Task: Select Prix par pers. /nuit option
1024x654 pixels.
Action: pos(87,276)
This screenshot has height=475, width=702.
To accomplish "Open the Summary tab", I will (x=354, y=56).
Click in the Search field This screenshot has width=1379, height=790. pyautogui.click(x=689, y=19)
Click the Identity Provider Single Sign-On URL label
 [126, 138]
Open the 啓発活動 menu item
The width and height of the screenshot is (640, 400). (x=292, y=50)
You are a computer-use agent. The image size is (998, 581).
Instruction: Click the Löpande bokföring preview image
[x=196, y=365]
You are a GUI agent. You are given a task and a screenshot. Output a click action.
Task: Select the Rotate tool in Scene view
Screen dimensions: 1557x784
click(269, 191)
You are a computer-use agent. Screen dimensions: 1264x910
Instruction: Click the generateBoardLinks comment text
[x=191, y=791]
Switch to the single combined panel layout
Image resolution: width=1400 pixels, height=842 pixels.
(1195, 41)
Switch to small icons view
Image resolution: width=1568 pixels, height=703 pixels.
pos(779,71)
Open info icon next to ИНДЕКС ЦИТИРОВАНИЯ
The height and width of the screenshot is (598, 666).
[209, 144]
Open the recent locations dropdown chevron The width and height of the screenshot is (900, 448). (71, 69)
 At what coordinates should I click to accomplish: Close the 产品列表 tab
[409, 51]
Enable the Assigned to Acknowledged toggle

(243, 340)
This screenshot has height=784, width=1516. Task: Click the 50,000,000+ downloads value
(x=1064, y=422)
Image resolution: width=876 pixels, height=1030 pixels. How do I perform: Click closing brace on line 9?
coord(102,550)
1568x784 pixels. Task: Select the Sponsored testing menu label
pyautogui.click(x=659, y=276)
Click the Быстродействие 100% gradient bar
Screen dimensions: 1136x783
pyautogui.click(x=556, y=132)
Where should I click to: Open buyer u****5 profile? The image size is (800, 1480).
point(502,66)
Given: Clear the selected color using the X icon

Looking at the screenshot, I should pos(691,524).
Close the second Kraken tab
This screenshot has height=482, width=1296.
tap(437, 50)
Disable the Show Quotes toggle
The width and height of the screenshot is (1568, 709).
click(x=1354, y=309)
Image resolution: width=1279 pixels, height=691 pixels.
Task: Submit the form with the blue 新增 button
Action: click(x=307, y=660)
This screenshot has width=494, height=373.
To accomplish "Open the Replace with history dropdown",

....

Aim of the exercise: Gather all lines with the string "computer" from the data.

Reply to the exercise:
You are a computer-use agent. The image size is (998, 581).
You are a computer-use agent. Screen dimensions: 1264x910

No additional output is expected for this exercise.